Action item: A word-for-word repetition of all the entries is needed.

═══ Records provided

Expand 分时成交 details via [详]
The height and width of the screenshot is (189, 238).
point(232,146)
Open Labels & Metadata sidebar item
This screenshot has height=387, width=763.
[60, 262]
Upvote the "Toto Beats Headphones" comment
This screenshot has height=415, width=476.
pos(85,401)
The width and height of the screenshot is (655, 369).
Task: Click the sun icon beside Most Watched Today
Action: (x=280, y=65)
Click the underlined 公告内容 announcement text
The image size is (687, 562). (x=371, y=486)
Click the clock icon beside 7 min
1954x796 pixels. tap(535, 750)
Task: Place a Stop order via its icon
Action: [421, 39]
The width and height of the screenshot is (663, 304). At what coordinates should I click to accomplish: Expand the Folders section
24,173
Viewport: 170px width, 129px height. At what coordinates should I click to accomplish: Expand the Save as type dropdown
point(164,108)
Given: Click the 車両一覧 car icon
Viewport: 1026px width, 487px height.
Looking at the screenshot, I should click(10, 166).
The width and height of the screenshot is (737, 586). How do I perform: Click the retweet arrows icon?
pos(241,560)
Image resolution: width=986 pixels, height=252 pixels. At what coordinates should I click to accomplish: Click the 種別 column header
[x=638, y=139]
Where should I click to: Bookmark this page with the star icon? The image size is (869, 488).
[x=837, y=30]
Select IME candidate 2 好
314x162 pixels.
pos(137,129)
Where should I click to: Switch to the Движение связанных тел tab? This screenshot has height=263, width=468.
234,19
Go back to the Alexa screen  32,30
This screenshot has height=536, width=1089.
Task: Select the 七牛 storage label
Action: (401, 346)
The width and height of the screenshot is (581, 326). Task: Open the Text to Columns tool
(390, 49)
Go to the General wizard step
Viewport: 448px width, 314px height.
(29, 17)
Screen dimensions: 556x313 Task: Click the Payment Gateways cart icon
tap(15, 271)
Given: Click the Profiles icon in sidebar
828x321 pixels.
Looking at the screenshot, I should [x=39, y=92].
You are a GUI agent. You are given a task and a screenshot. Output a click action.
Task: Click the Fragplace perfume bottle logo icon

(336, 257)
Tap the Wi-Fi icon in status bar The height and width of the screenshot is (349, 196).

══════

Completed exercise:
Expand 分时成交 details via [详]
The height and width of the screenshot is (189, 238).
point(232,146)
Open Labels & Metadata sidebar item
This screenshot has height=387, width=763.
[60, 262]
Upvote the "Toto Beats Headphones" comment
This screenshot has height=415, width=476.
pos(85,401)
The width and height of the screenshot is (655, 369).
Task: Click the sun icon beside Most Watched Today
Action: (x=280, y=65)
Click the underlined 公告内容 announcement text
The image size is (687, 562). (x=371, y=486)
Click the clock icon beside 7 min
1954x796 pixels. tap(535, 750)
Task: Place a Stop order via its icon
Action: [421, 39]
The width and height of the screenshot is (663, 304). At what coordinates should I click to accomplish: Expand the Folders section
24,173
Viewport: 170px width, 129px height. At what coordinates should I click to accomplish: Expand the Save as type dropdown
point(164,108)
Given: Click the 車両一覧 car icon
Viewport: 1026px width, 487px height.
Looking at the screenshot, I should click(10, 166).
The width and height of the screenshot is (737, 586). How do I perform: Click the retweet arrows icon?
pos(241,560)
Image resolution: width=986 pixels, height=252 pixels. At what coordinates should I click to accomplish: Click the 種別 column header
[x=638, y=139]
Where should I click to: Bookmark this page with the star icon? The image size is (869, 488).
[x=837, y=30]
Select IME candidate 2 好
314x162 pixels.
pos(137,129)
Where should I click to: Switch to the Движение связанных тел tab? This screenshot has height=263, width=468.
234,19
Go back to the Alexa screen  32,30
This screenshot has height=536, width=1089.
Task: Select the 七牛 storage label
Action: (401, 346)
The width and height of the screenshot is (581, 326). Task: Open the Text to Columns tool
(390, 49)
Go to the General wizard step
Viewport: 448px width, 314px height.
(29, 17)
Screen dimensions: 556x313 Task: Click the Payment Gateways cart icon
tap(15, 271)
Given: Click the Profiles icon in sidebar
828x321 pixels.
Looking at the screenshot, I should [x=39, y=92].
You are a GUI agent. You are given a task and a screenshot. Output a click action.
Task: Click the Fragplace perfume bottle logo icon

(336, 257)
Tap the Wi-Fi icon in status bar The height and width of the screenshot is (349, 196).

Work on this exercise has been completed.